Turn the rows from the first line up to and including the line with "tap(225, 42)" into a JSON list of strings, one per line, with blank lines omitted. Leave the pictures out of the answer.

Rows from a pointing dataset:
——

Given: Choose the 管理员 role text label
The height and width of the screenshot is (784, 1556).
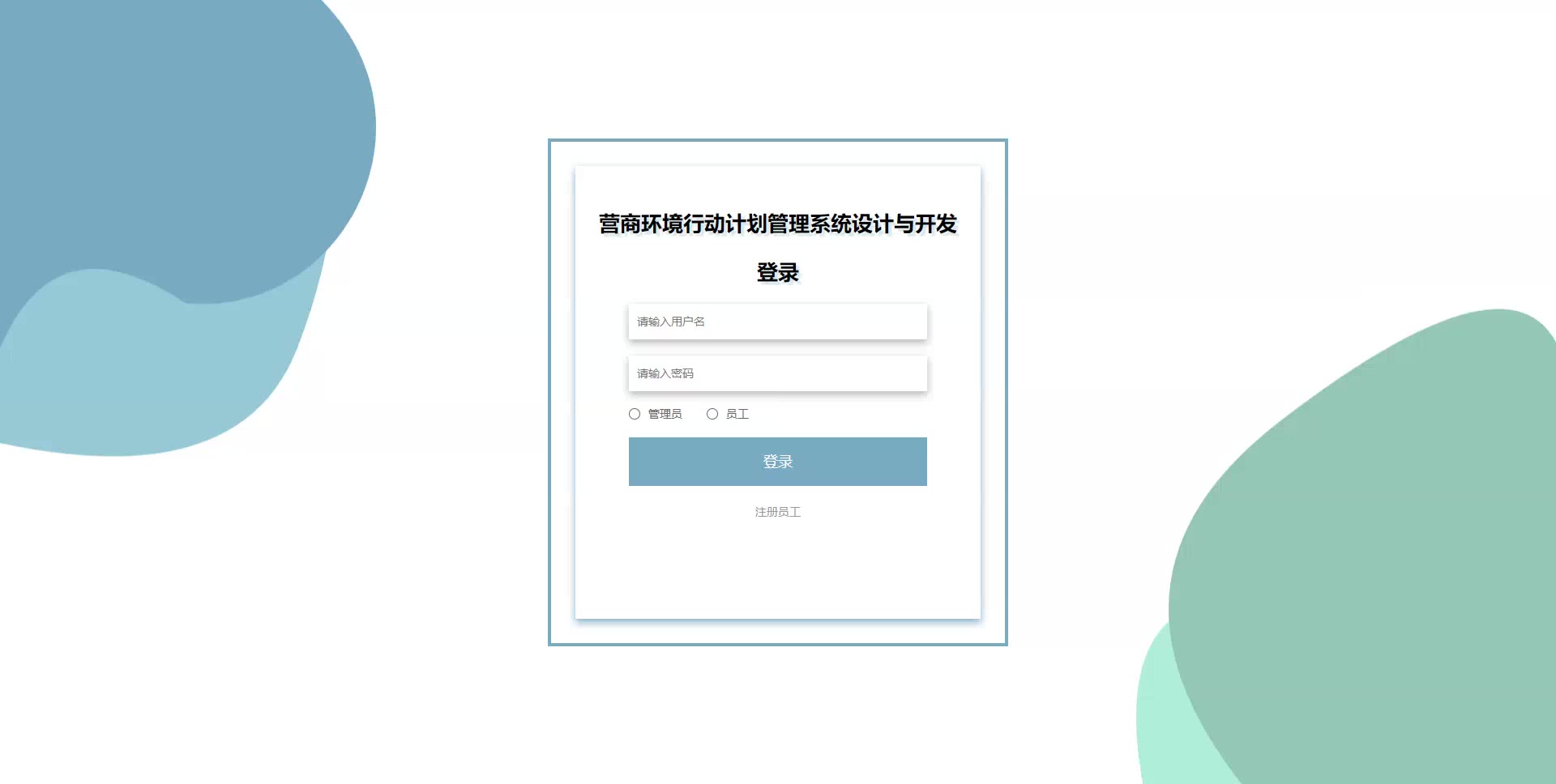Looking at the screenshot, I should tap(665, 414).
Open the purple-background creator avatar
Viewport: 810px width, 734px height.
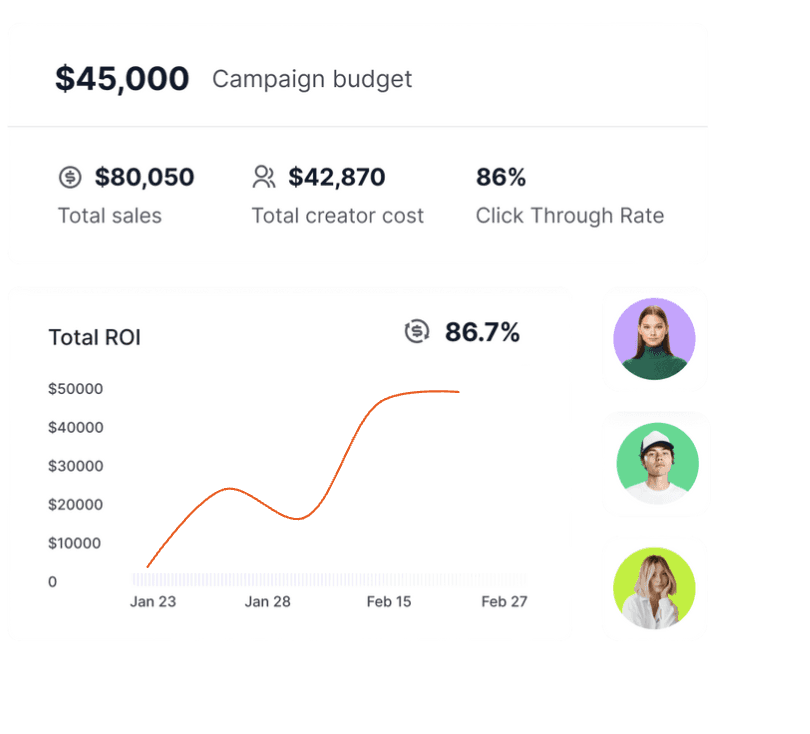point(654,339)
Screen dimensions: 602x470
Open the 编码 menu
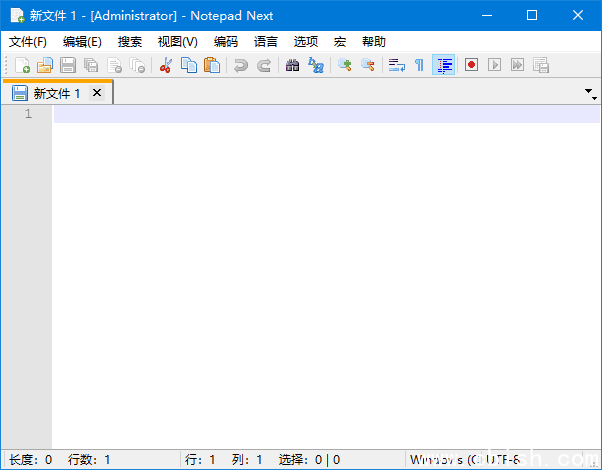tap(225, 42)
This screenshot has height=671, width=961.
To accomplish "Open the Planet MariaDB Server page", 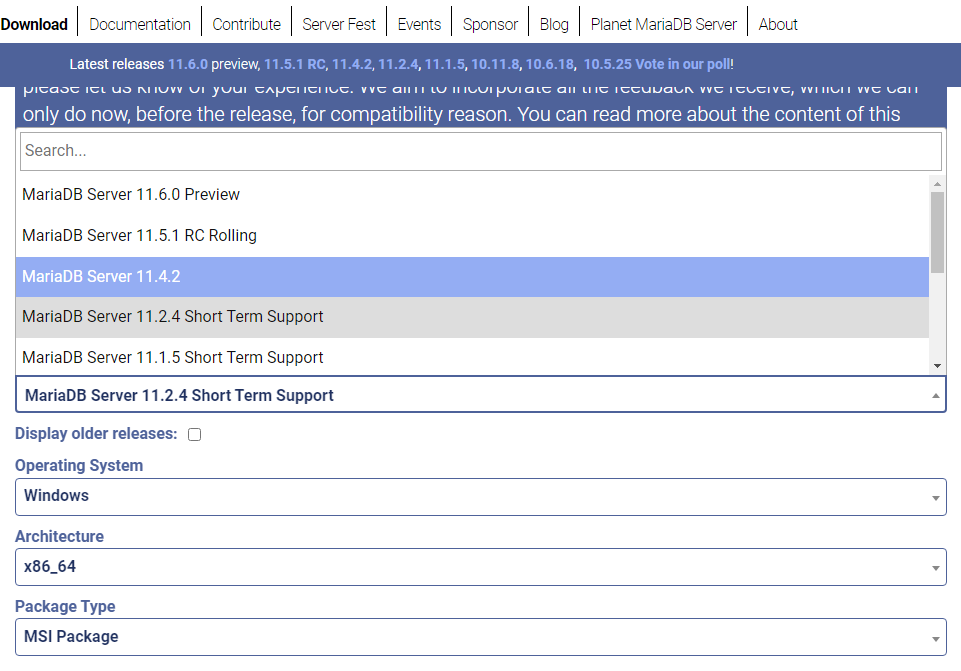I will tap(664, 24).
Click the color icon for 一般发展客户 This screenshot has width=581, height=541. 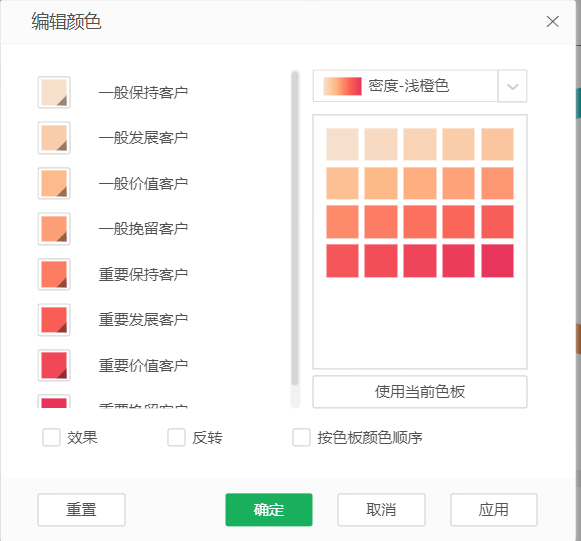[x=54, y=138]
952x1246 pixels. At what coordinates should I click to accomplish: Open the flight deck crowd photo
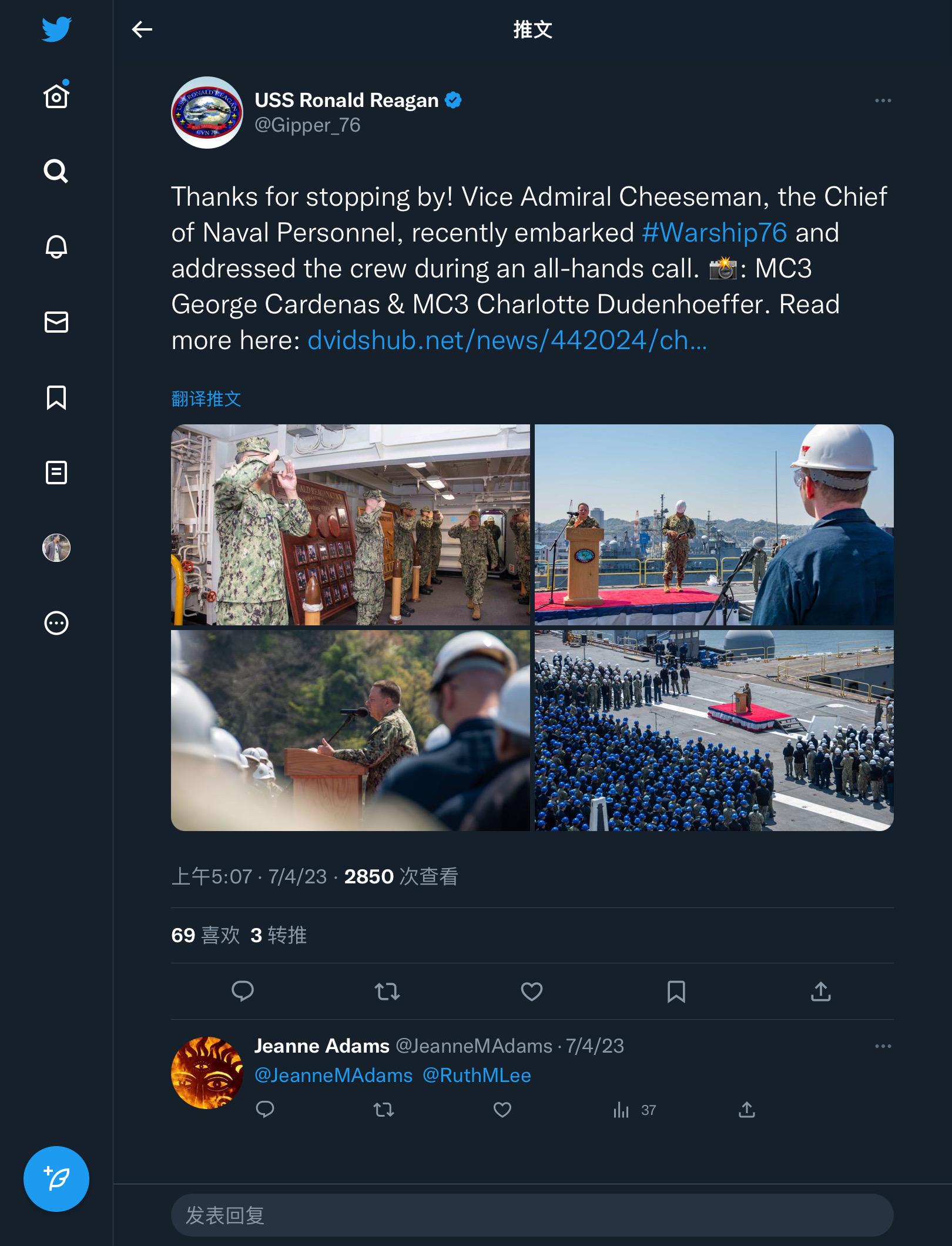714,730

——

= EXERCISE RESULT =
[
  "Given: Choose the 管理员 role text label",
  "The height and width of the screenshot is (784, 1556).",
  "Looking at the screenshot, I should tap(665, 414).",
  "Open the purple-background creator avatar",
  "Viewport: 810px width, 734px height.",
  "point(654,339)",
  "Screen dimensions: 602x470",
  "Open the 编码 menu",
  "tap(225, 42)"
]